At 09:03 AM 4/23/2010 +0200, Tarek Ziadé wrote:
On Fri, Apr 23, 2010 at 6:58 AM, P.J. Eby <[email protected]> wrote:
> At 05:11 PM 4/22/2010 -0400, Jim Fulton wrote:
>>
>> Or maybe this constitutes "working" for distutils. ;)
>
> It does, I'm afraid.  The problem is that the build is also a dry run, so
> the files aren't there for the later bits to actually copy.
>
> It might be better to do a dry run mechanism based mainly on setuptools'
> sandboxing code -- the sandbox framework could be extended to allow faking
> all file operations that go through normal Python APIs.  (i.e. not external
> commands like compilers; those would of course fail unless separately
> faked.)

Right, I think sandboxing would be a better solution, less intrusive
to the code,
and this would work for *any* distutils command out there.

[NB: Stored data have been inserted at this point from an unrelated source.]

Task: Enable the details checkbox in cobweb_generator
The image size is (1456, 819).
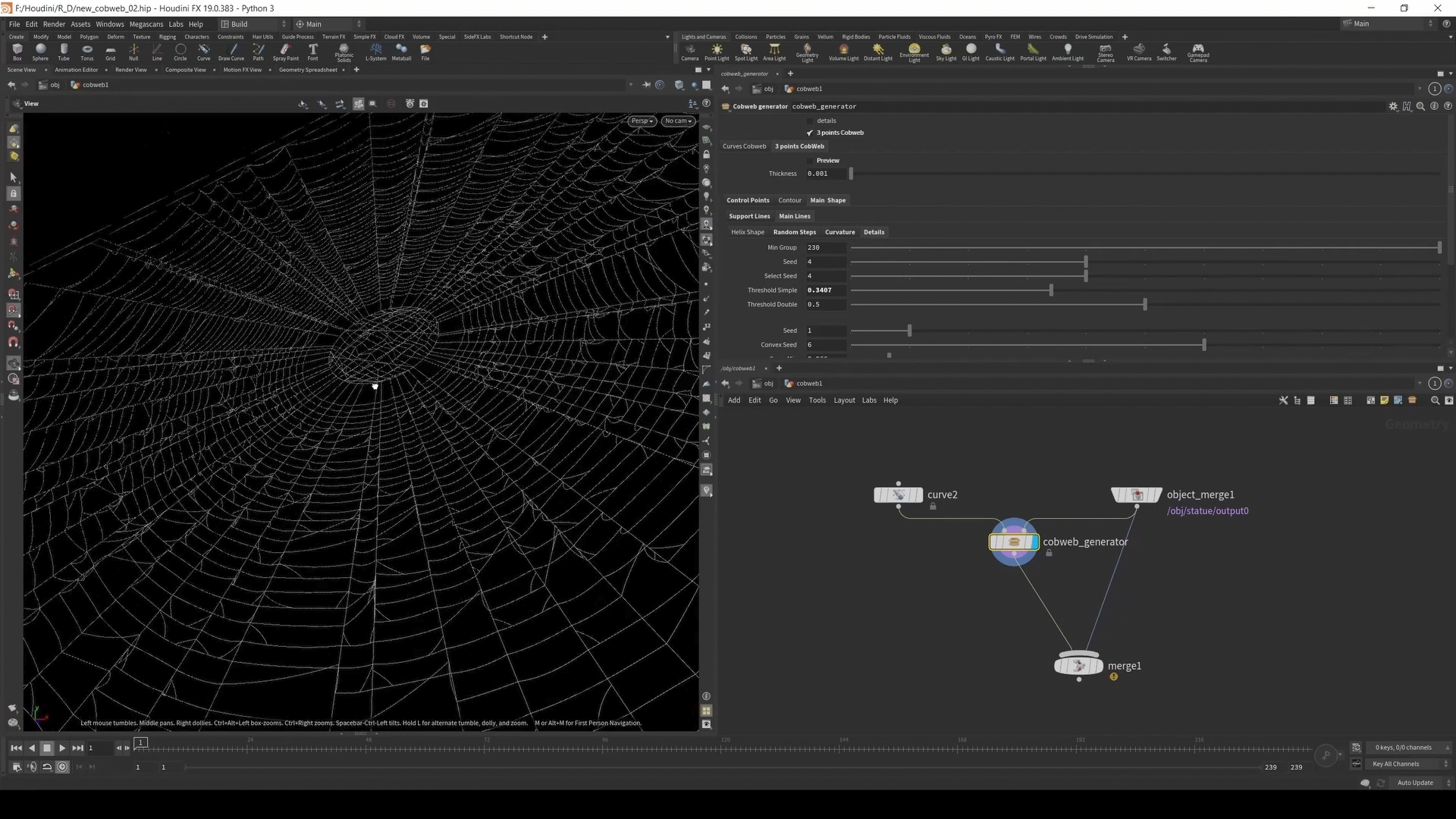Action: click(810, 120)
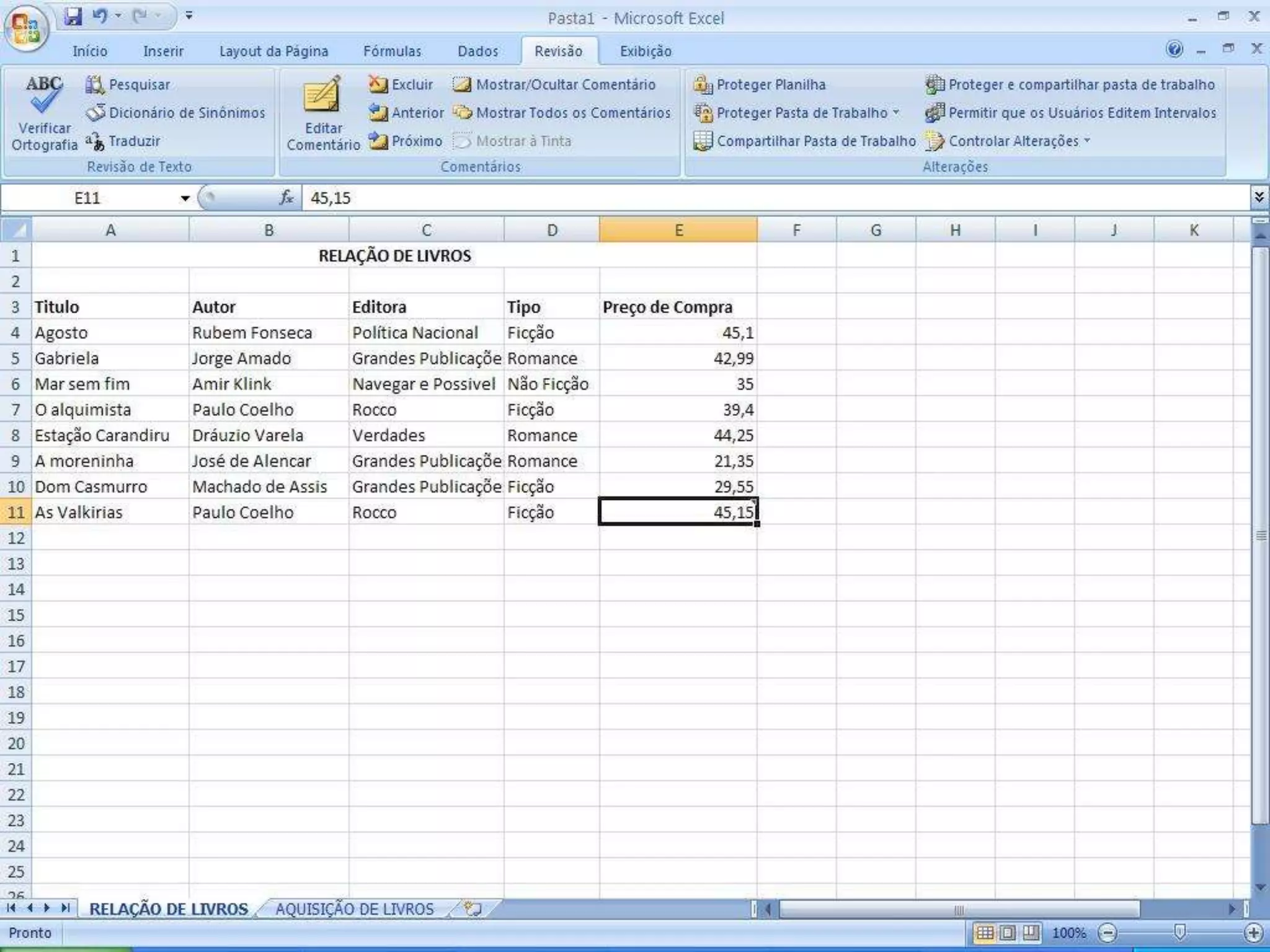Expand the Proteger Pasta de Trabalho dropdown
Viewport: 1270px width, 952px height.
click(896, 113)
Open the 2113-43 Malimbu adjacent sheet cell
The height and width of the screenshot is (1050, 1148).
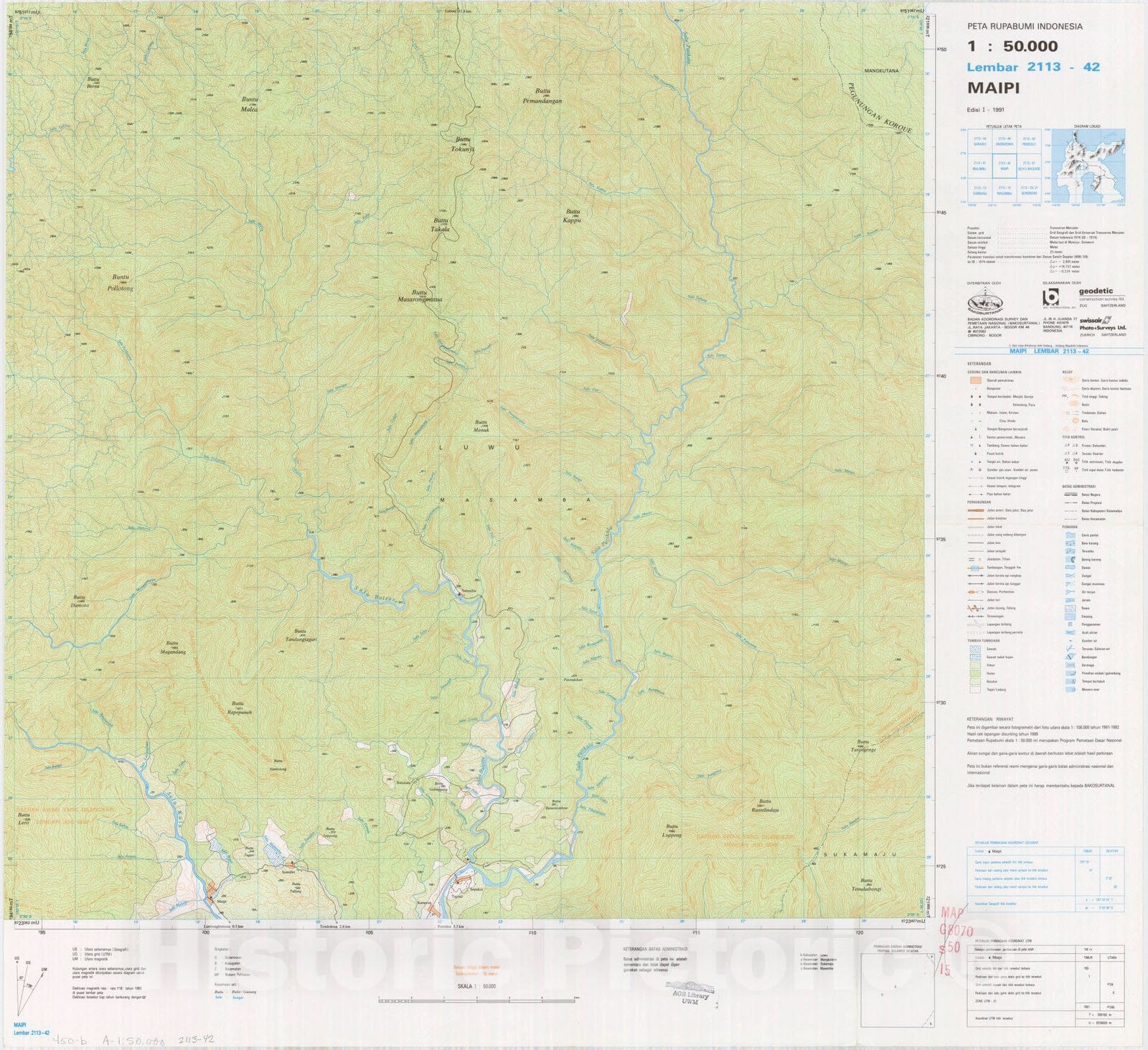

Now my question is about setuptools' sandbox : it seems to me that it was only
making sure a setup script wasn't trynig to write outside a given
directory, using DirectorySandbox.

1- How this tool could be used to record the writings ? Would we need
to subtype AbstractSandbox ?
2- If  1/ is doable, what about making this tool its own standalone
project ? that would be useful for many projects

Yes, you'd need to make a subclass with an alternative policy mechanism. One of the simplest ways might be to remap all the paths to a temporary subdirectory tree, except maybe for read-only access to files that don't yet exist in that tree. (The advantage of using a temporary tree would be that non-Python code could potentially be pointed to real files.)

I'd be fine with making it available standalone. The only reason it's bundled in setuptools is that setuptools needs to install from a single file; otherwise it would've had its own PyPI project from the beginning.